Doctors are healers. We want to deliver good news.
“That worrisome PSA test was a false positive.”
“Your breast biopsy was negative.”
“You are responding to the treatment.”
You get to share high-fives with your patient. That’s one of the reasons you went into medicine.
But biology doesn’t always cooperate. You may have given it your all, and all that’s left is bad news.
Still, there’s more “doctoring to be done.”
Maya Angelou once said: “I’ve learned that people will forget what you said, people will forget what you did, but people will never forget how you made them feel.”
Sometimes it’s not what you say. It’s how you say it.
Your tone. Body language. How much time you give the patient—and their family—to process bad news. Can you still offer hope in the face of bad news? Even if the 5-year survival rate is 3%, not everyone perishes within that window. There are outliers.
What do you do if the patient cries? Is it OK for you to express emotion? Even share a tear? Hug your patient?

* [Problem statement] Write the next few paragraphs of the piece on how doctors deliver bad news to patients, starting after its final question.

* [Information provided]
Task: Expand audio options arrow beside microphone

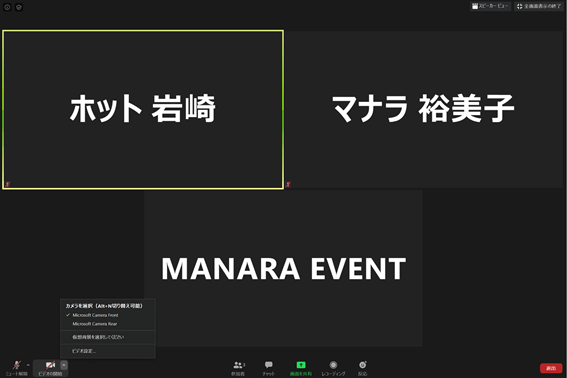Action: point(28,365)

* [Response to the task]
I don’t remember learning any of this in medical school. Or residency. But I have observed some are better at these discussions than others. I also believe these skills can be taught and learned.
A shout out to Dr. Tony Orsini, whose organization, The Orsini Way, teaches doctors how to deliver bad news. We did a two-part podcast series with him in the not-too-distant past.
If you get better at delivering bad news, it will still be painful to utter the words. But you would have discharged your duty with grace. And the patient and their family will remember your compassion during the worst moments of their life.